Selain empat hal diatas, masih terdapat beberapa persoalan yang juga perlu mendapat perhatian berdasarkan hasil pemeriksaan BPK 2015-2018 yang masih sering terjadi, antara lain:
- potensi tumpang tindih program dari dana desa dengan program dari Kementerian/Lembaga lainnya,
- penggunaan dana desa yang tidak sesuai dengan prioritas,
- peran Tim Pendamping Profesional (TPP) yang belum efektif dalam meningkatkan kapasitas, efektivitas, dan akuntabilitas pemerintahan desa serta pembangunan desa,
- keterlambatan dalam pelaporan penggunaan dana desa.
- masih banyaknya kepala desa yang melakukan penyalahgunaan dana desa yang pada akhirnya berurusan dengan lembaga penegak hukum merupakan persoalan yang masih terus terjadi hingga saat ini.

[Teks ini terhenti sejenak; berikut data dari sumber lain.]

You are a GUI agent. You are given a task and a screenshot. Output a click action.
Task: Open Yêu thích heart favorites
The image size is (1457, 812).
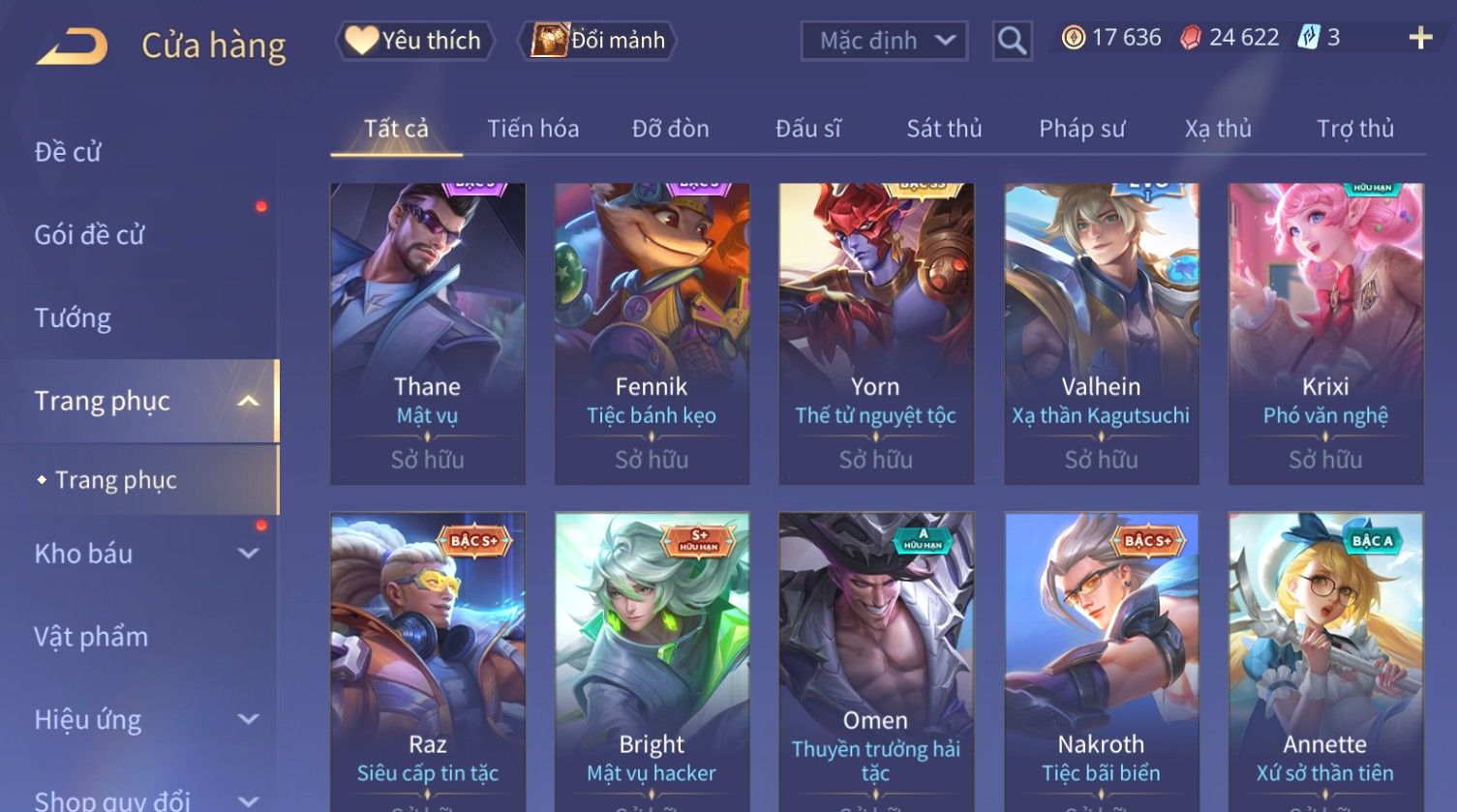(414, 41)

Hal ini menunjukkan bahwa pendampingan dan pengawasan pengelolaan dana desa belum berjalan dengan optimal. Oleh karena itu, peningkatan pembinaan, pendampingan dan pengawasan pengelolaan dana desa menjadi kewajiban yang harus dilakukan oleh pemerintah, baik pusat maupun daerah.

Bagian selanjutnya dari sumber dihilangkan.